> Problem
Could you arrange the lines from the start of the stored items through the line containing "Looking at the" as a JSON list of strings, one string per line, skipping blank lines and leaving the pictures out?

**** The input

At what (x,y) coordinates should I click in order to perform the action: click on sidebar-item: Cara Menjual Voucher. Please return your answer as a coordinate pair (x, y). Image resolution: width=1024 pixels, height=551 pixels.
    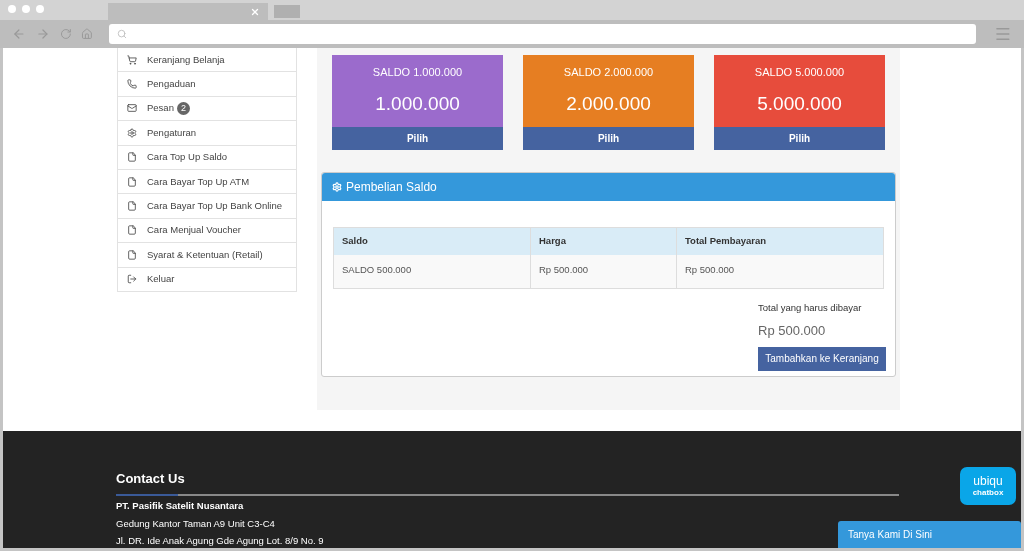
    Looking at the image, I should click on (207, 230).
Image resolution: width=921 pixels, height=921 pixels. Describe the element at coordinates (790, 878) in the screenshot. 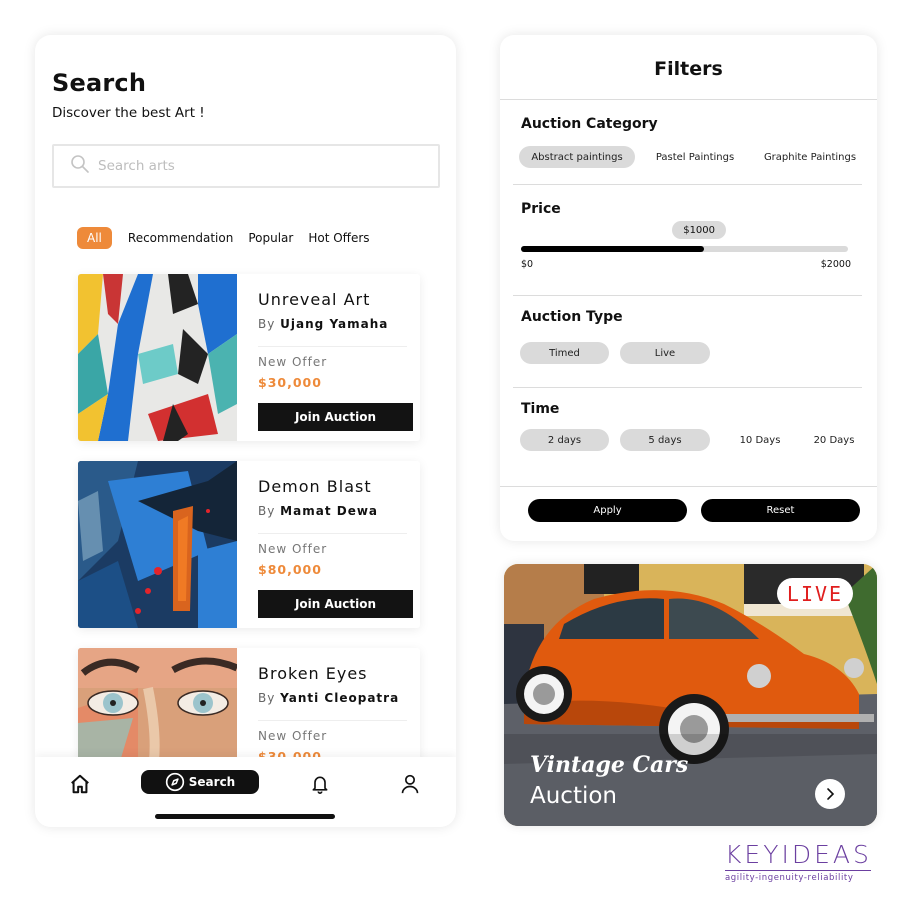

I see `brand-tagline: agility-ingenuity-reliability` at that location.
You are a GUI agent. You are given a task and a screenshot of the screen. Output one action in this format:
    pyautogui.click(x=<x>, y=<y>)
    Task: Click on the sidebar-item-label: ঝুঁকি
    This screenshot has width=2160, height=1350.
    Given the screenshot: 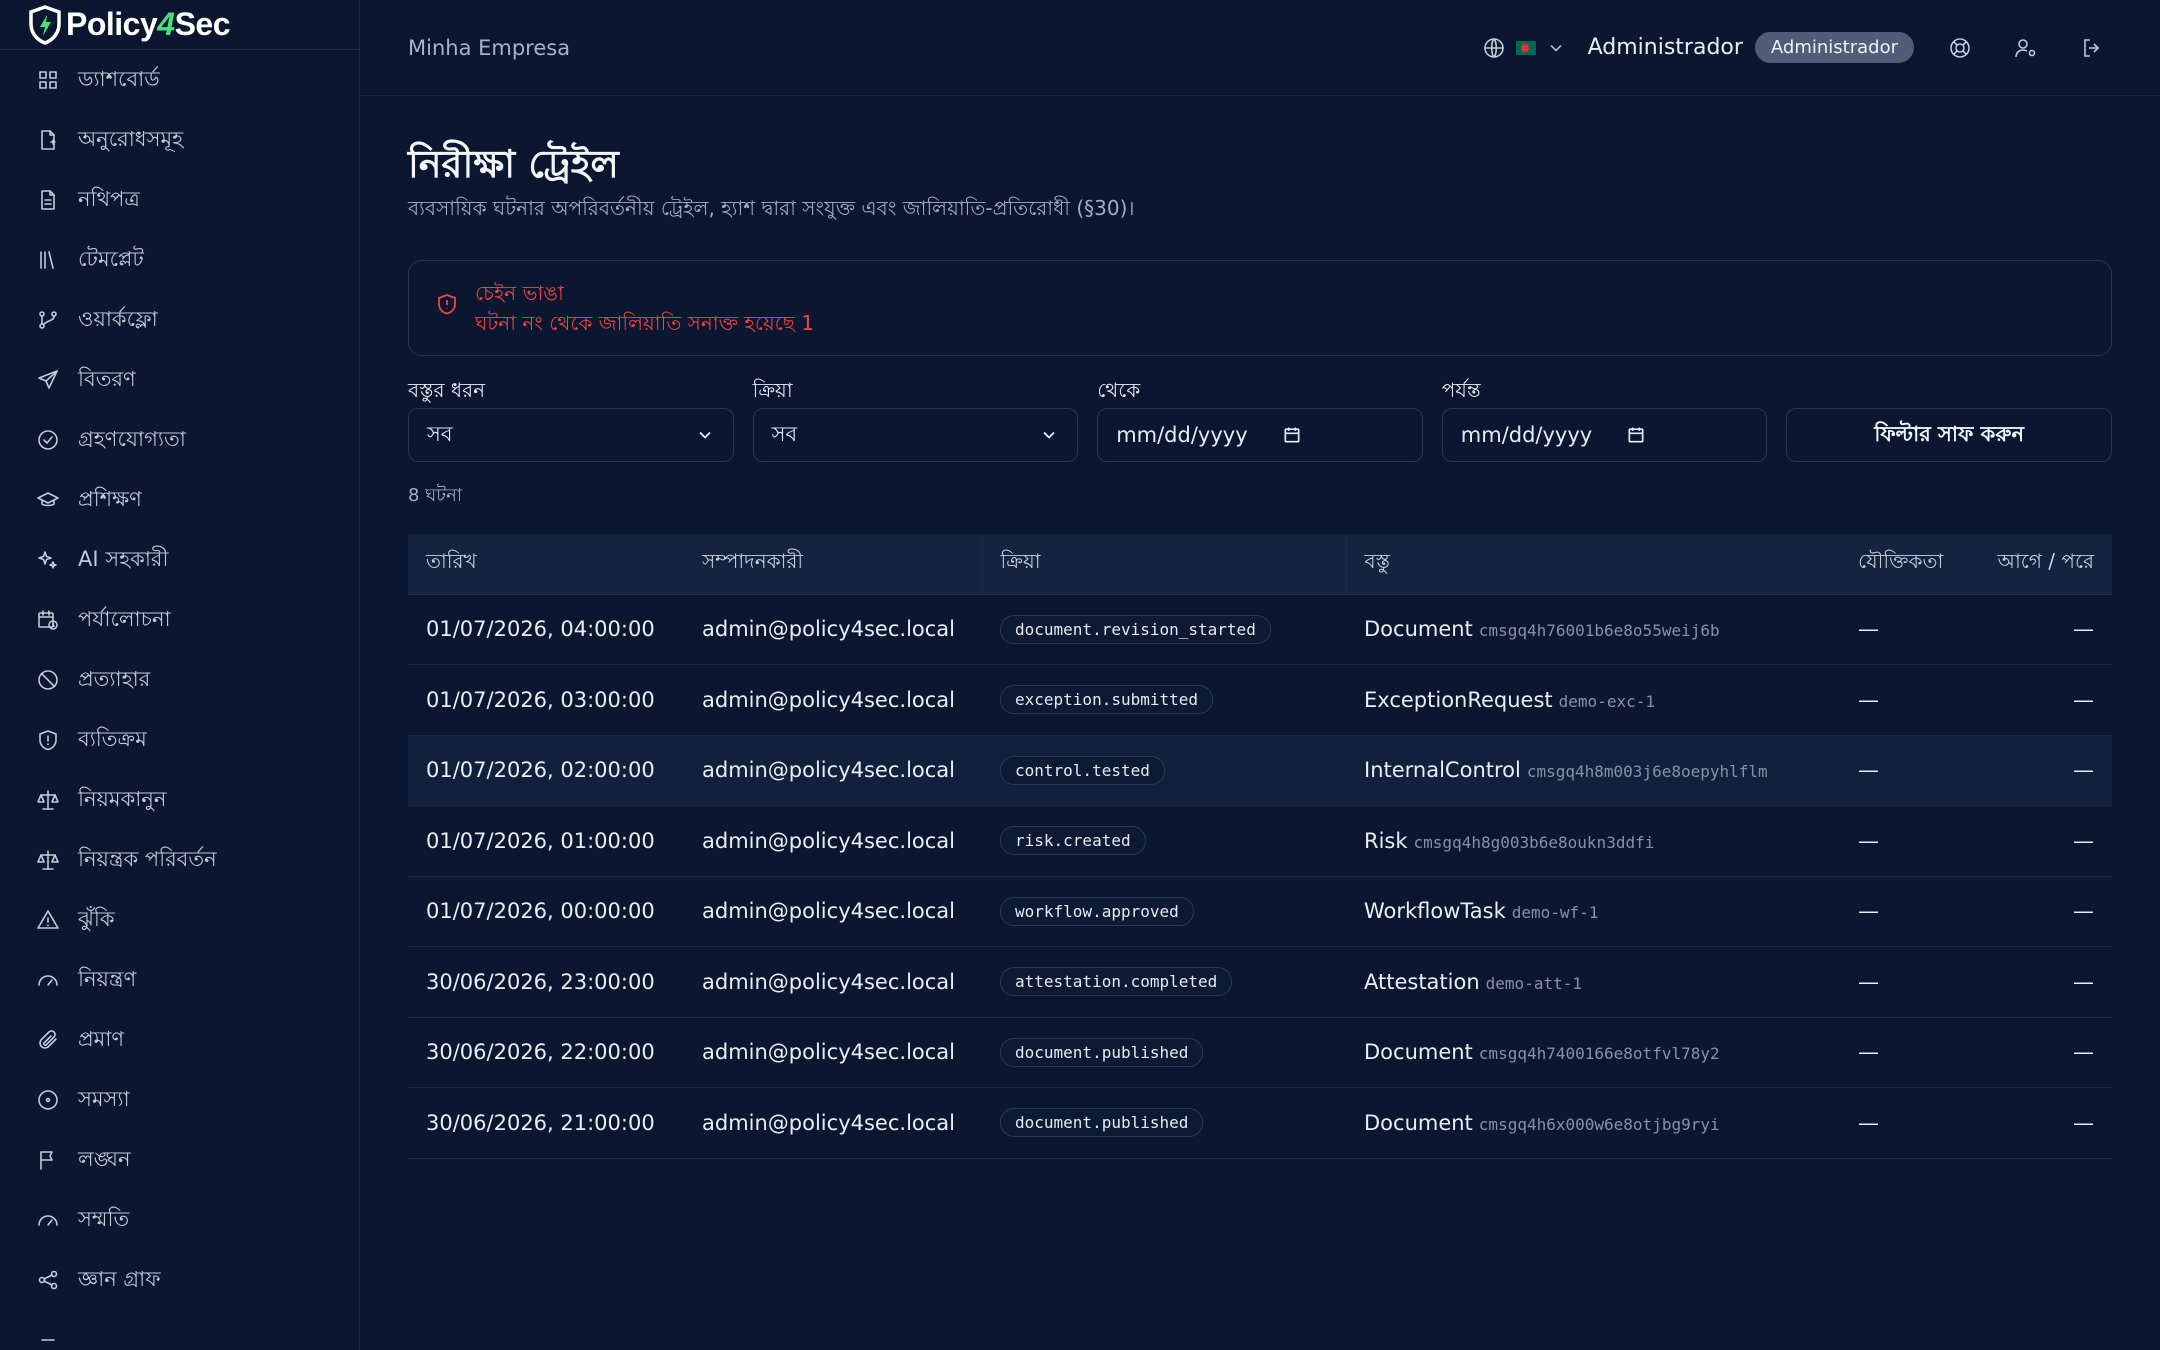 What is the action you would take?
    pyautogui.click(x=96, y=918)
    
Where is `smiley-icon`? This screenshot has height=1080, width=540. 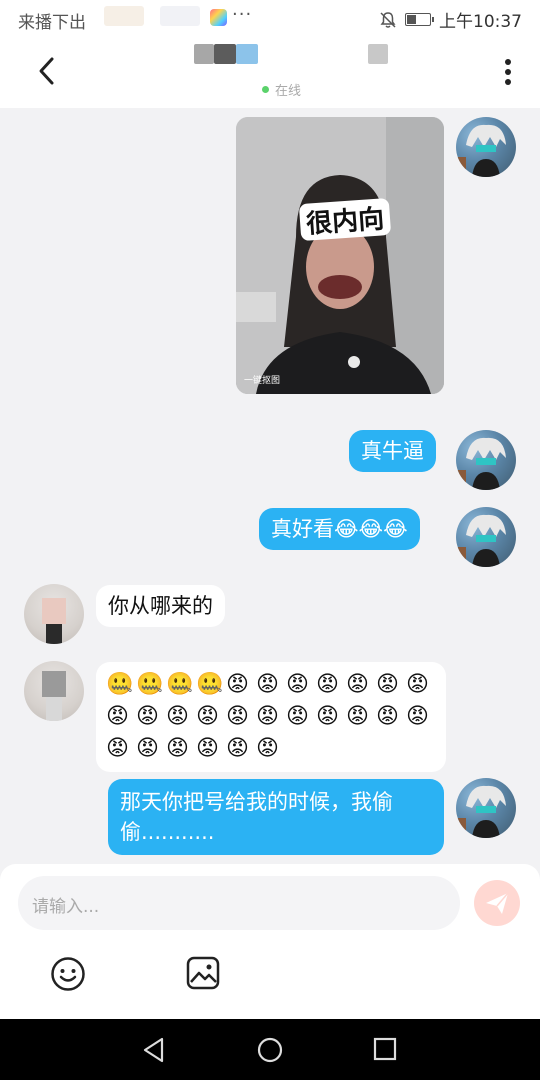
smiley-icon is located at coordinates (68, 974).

********

> Task output
[
  "At what (x,y) coordinates should I click in order to perform the action: click on sidebar-item: Cara Menjual Voucher. Please return your answer as a coordinate pair (x, y). Image resolution: width=1024 pixels, height=551 pixels.",
  "    Looking at the image, I should click on (207, 230)."
]